The U.S. and China have improved their policies to limit their carbon dioxide emission levels, the U.S.' Energy Information Administration (EIA) said Wednesday.
The U.S. had earlier announced that it would reduce its greenhouse gas emissions by 17 percent from 2005 levels by 2020. In late 2014, it declared that it would bring its emission levels down by around 26-28 percent from 2005 levels by 2025.
Meanwhile, China announced on Sept. 25 that it plans to expand its regional emissions program to a national level in 2017. The Asian giant targets the use of 20 percent of non-fossil fuels in its energy mix by 2025.
"China and the U.S. are the two countries with the most energy-related carbon dioxide emissions, together accounting for about 40 percent of global emissions in 2012," the EIA said.
"In the U.S., about 80 percent of all carbon emissions in 2012 were related to energy. China surpassed the U.S. as the world's largest carbon emitter in 2008. In 2012, China's per capita carbon emissions were about one-third the U.S. level," the EIA added.
However, both countries have taken significant steps to reduce carbon emissions, the U.S. administration noted.
For transportation-related emissions, the U.S. is trying to increase standards for more economic fuel consumption for vehicles. For electric-related emissions, its new Clean Power Plan aims to reduce carbon emissions from fossil-fueled electricity generation.
Reducing dependency on electricity production from fossil fuels is a harder task for China, since it consumes around 50 percent of the world's coal. The country is trying hard to balance its increasing energy demand, due to its economic growth, with its environmental targets.
"China's energy mix is dominated by coal, the most carbon-intensive fossil fuel, and will likely remain so for the foreseeable future. If total carbon emissions are to peak near 2030, coal consumption would need to stop growing and perhaps decline substantially between 2015 and 2035," the EIA said.

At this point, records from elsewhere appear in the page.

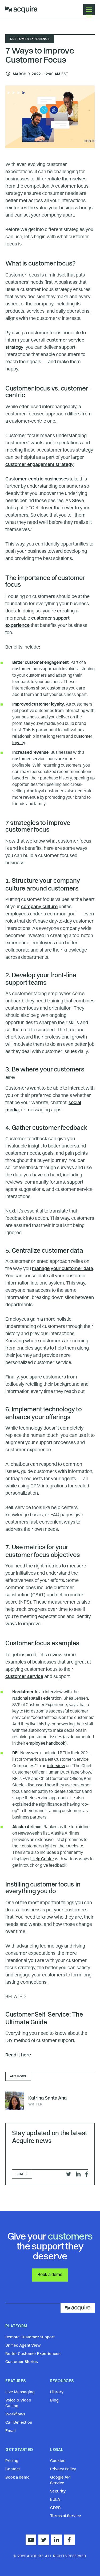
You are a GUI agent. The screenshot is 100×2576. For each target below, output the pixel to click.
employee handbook (45, 1743)
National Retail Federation (37, 1698)
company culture (39, 906)
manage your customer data (62, 1268)
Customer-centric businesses (37, 479)
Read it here (18, 2055)
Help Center (42, 1859)
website (75, 1846)
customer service (24, 1676)
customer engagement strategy (39, 464)
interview (56, 1766)
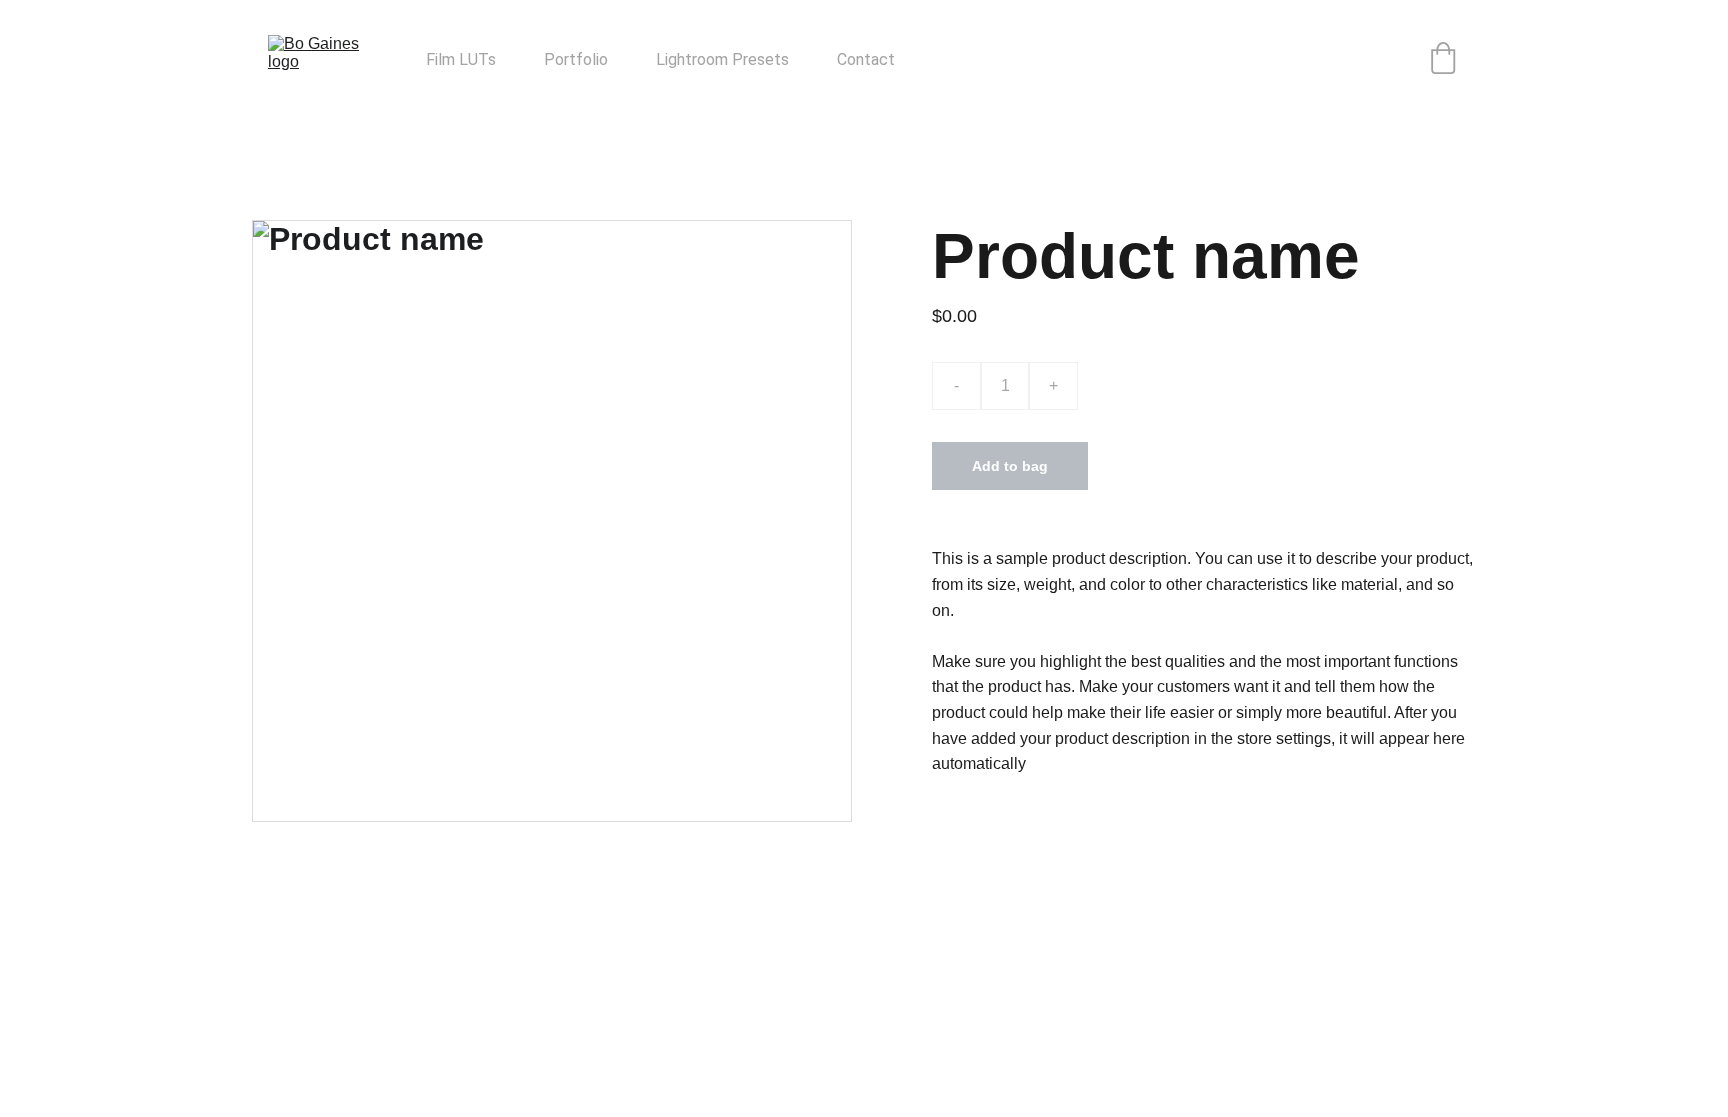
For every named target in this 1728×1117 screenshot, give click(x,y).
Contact (866, 59)
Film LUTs (461, 59)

Having the world's second largest economy, China's energy demand is still increasing, despite the slowdown in its economy, and this demand is projected to rise in the future despite the country's start in shifting from an industrial-based economy to less energy-intensive industries.
"As per capita income increases, China's growing middle class is expected to increase its demand for energy services, and China's balance of energy use by sector will continue to shift from industry to the building and transportation sectors," the EIA explained.
However, the U.S. administration said "Chinese transportation and building technologies have seen improvements in energy efficiency in recent years that should help China curb its growth in energy use."